### Task statement
From the line containing "This screenshot has width=1024, height=768." through the last line of the records below, output every line exactly as it appears, but leave out the pictures.

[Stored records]
=====
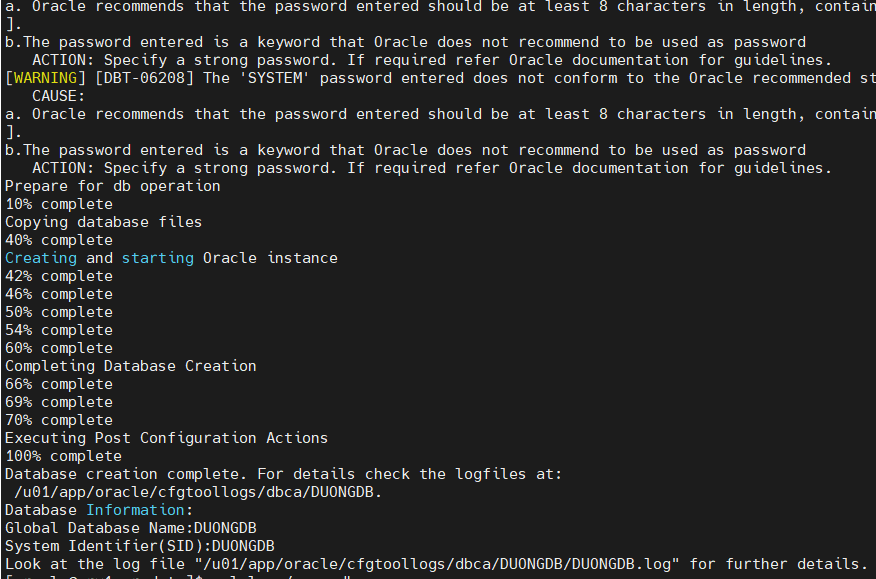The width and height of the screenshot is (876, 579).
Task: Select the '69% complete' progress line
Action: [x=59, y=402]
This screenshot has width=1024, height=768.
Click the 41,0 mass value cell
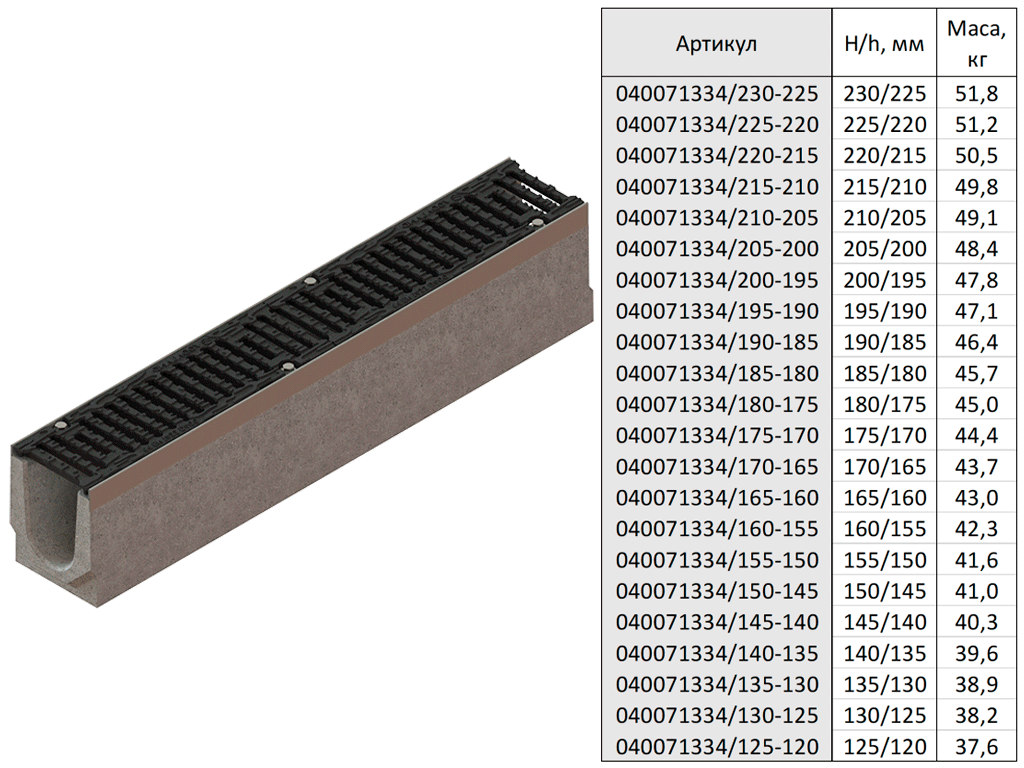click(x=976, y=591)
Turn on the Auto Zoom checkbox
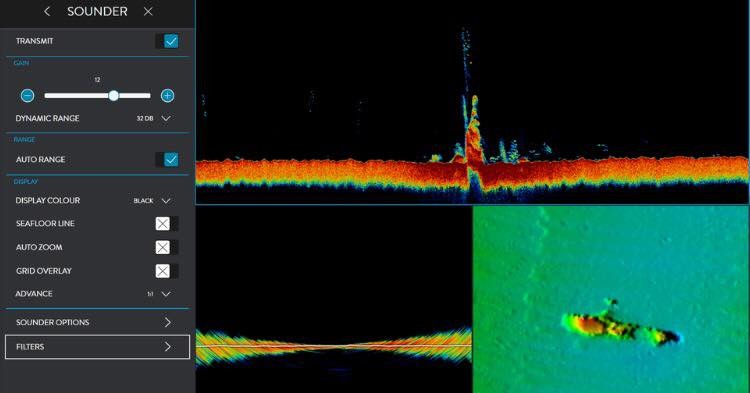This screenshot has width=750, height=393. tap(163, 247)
=====
### Reply to the task
This screenshot has width=1024, height=768.
Click the 41,0 mass value cell
click(x=976, y=591)
Turn on the Auto Zoom checkbox
This screenshot has width=750, height=393. tap(163, 247)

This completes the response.